The only fun the Toronto fans were having at point was showering Embiid with the odd profanity-filled chant. By this point, he cupped his hands behind his ears as if to spur them on for more. He lapped it up. He even did his airplane celebration at one point.

If the thumb was bothering Embiid, it didn’t show. He was physical as always.

“We’re not going to change the way Joel Embiid plays,” said 76ers head coach Doc Rivers before the game. “I bet the other team would love that.”

Philly outshot Toronto 37-17 in the quarter. It became almost farcical as the Raps’ shots bounced off the rim in every which direction.
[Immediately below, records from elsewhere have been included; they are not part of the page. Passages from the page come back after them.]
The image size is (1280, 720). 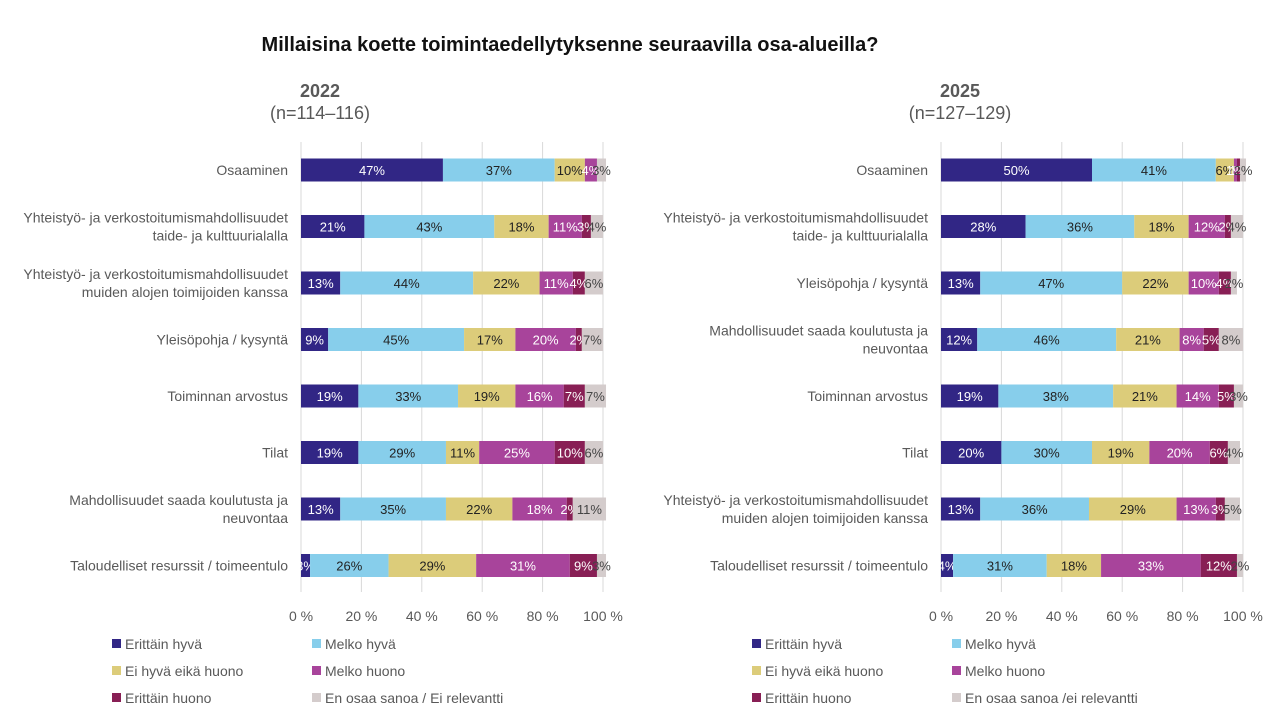 I want to click on bar-row: 13% 35% 22% 18% 2%11%, so click(x=454, y=509).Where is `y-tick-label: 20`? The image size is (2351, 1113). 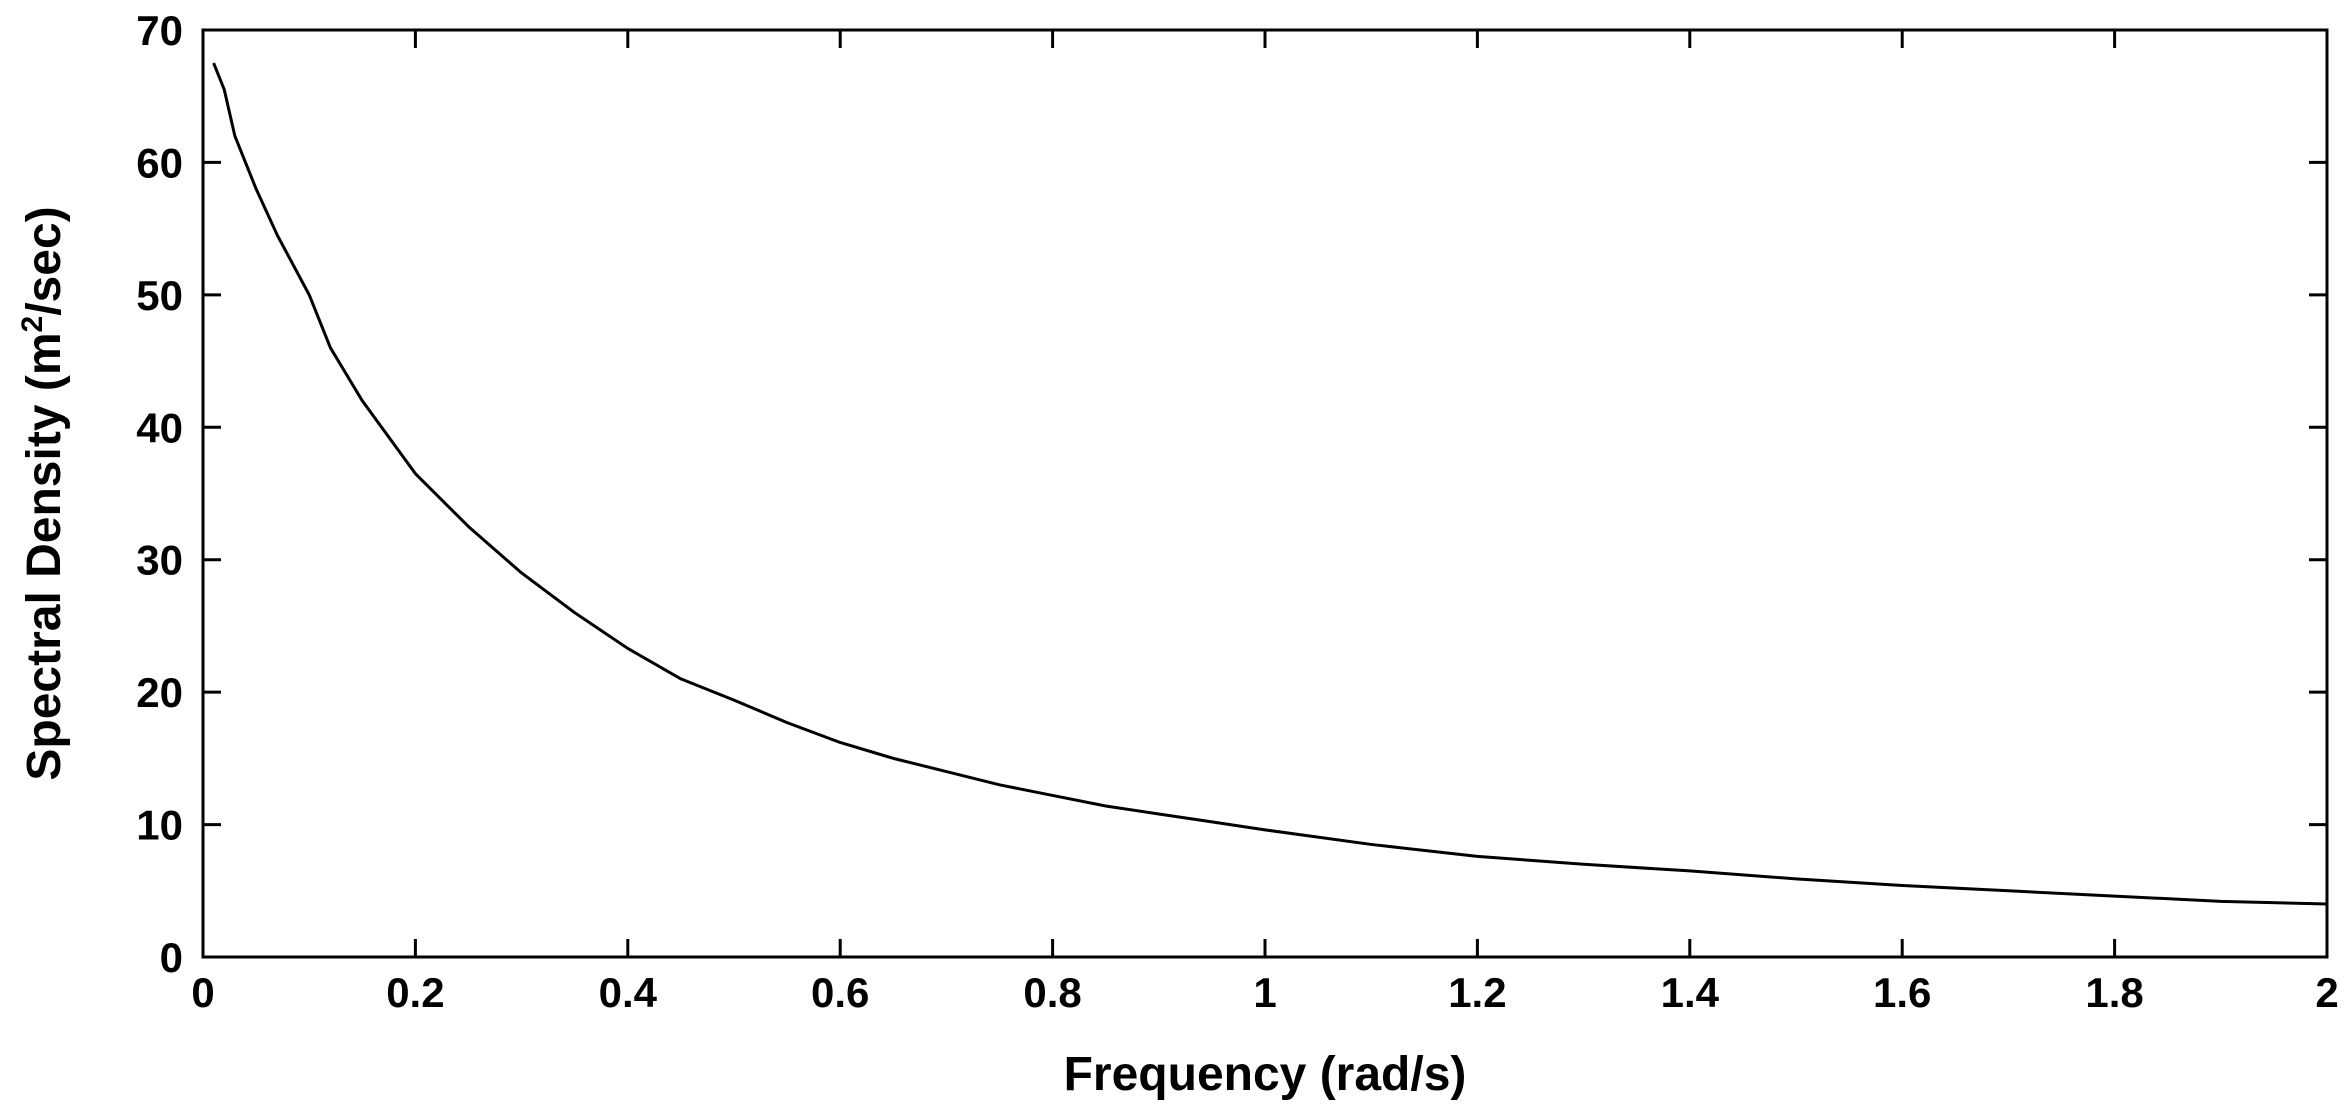 y-tick-label: 20 is located at coordinates (160, 692).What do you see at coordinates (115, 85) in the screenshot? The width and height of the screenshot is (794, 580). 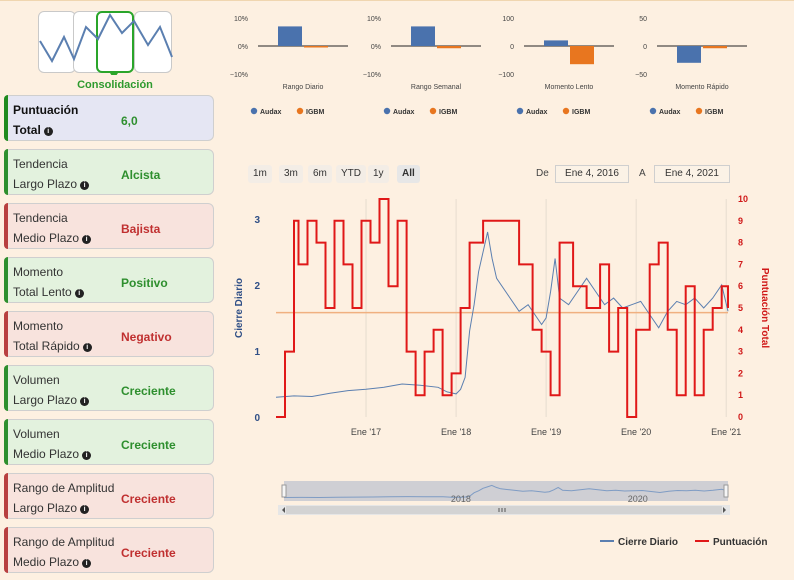 I see `logo-label: Consolidación` at bounding box center [115, 85].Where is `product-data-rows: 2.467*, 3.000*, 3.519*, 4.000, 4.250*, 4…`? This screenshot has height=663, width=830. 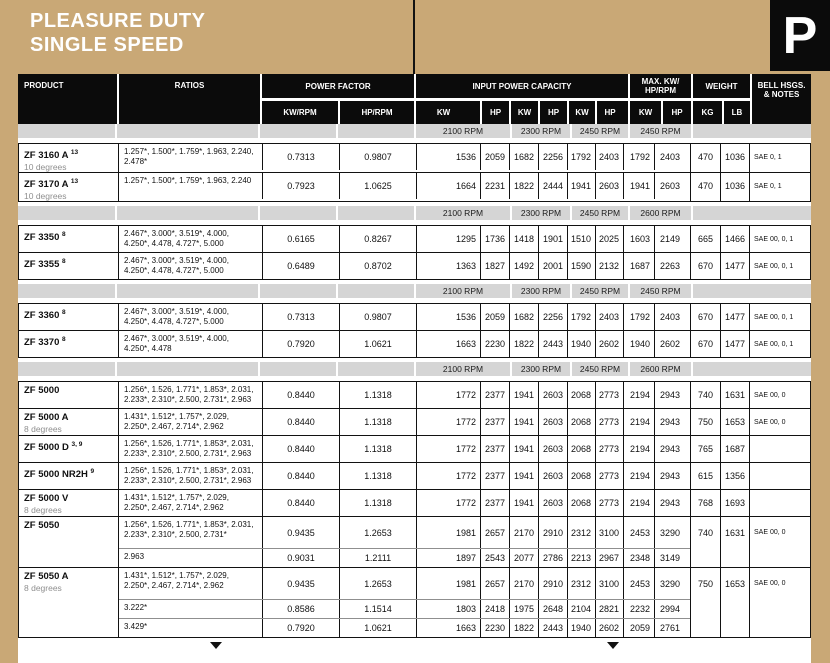
product-data-rows: 2.467*, 3.000*, 3.519*, 4.000, 4.250*, 4… is located at coordinates (404, 240).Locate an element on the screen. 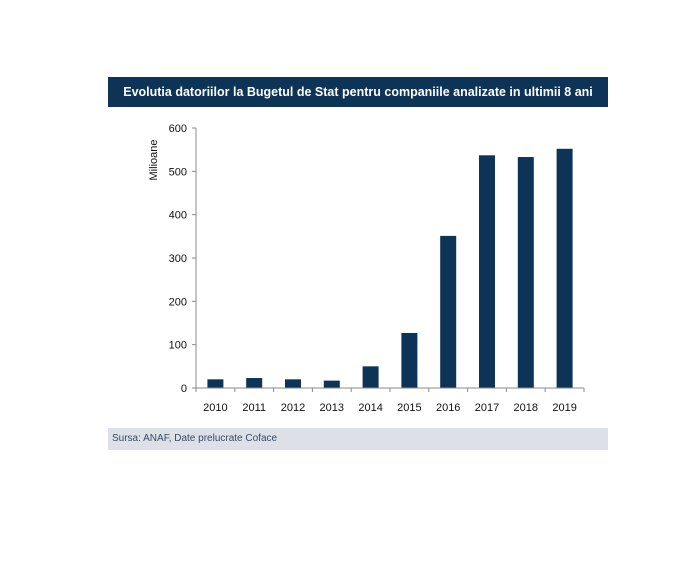 The image size is (696, 564). bar-2011 is located at coordinates (254, 383).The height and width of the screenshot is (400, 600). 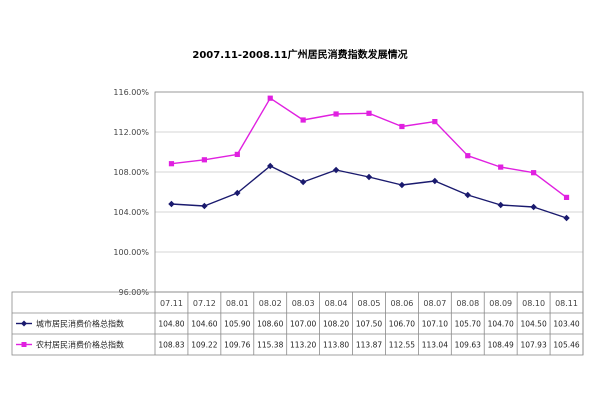 What do you see at coordinates (304, 304) in the screenshot?
I see `x-tick-label: 08.03` at bounding box center [304, 304].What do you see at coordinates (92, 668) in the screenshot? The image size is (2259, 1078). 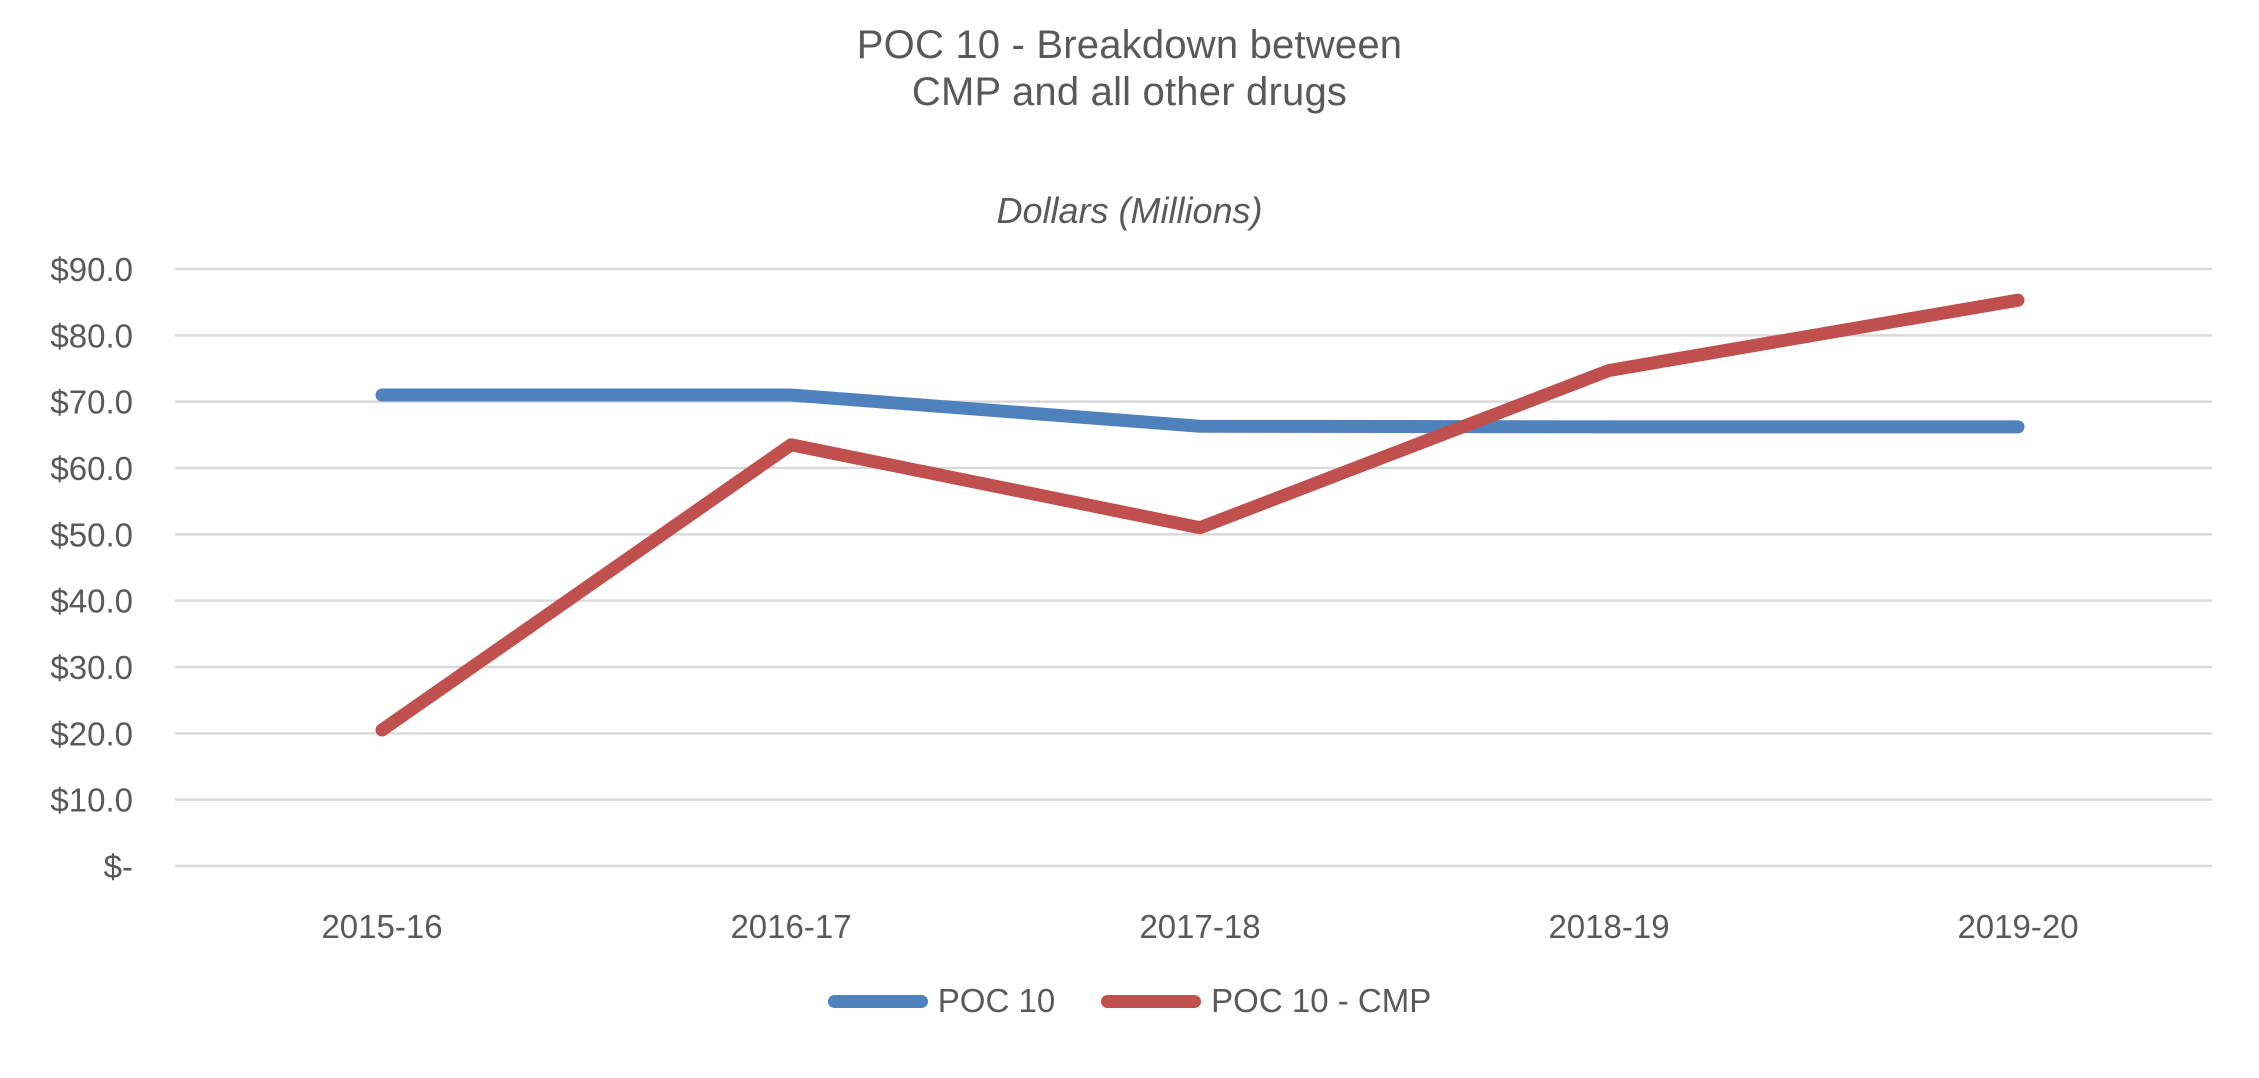 I see `y-axis-tick-label: $30.0` at bounding box center [92, 668].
The Raps made just five field goals in the quarter and got absolutely pounded on the boards. The Raptors couldn’t get any defensive stops, couldn’t get into transition and get any offence going.

The Sixers had little trouble holding onto their convincing lead down the stretch. The upbeat music kept playing inside Scotiabank Arena, and the Raps had some scrappy plays down the stretch, but never got close to the lead again.

“I thought we, on occasion, were the more physical team in this series,” said Nurse. “We weren’t tonight … we had some ups and downs with that.”

“We did a good job fighting, obviously being down 3-0, that’s tough,” said Siakam of the series.

He embraced Embiid after the game, and said he apologized for elbowing his fellow Cameroon native in the face in the fourth quarter while driving to the hoop. The two stars shared a lengthy moment together, arms around one another, talking privately amidst the crowd.

“I felt bad,” said Siakam of the elbow. “I hope he’s okay.”

Two days earlier in Philadelphia, the Sixers fans had headed to the exits early. This time, Raptors fans did the same in Toronto. Those who stuck around applauded a young Raps team and gave it a standing ovation – especially as its starters left the court – saying farewell to the team until next year.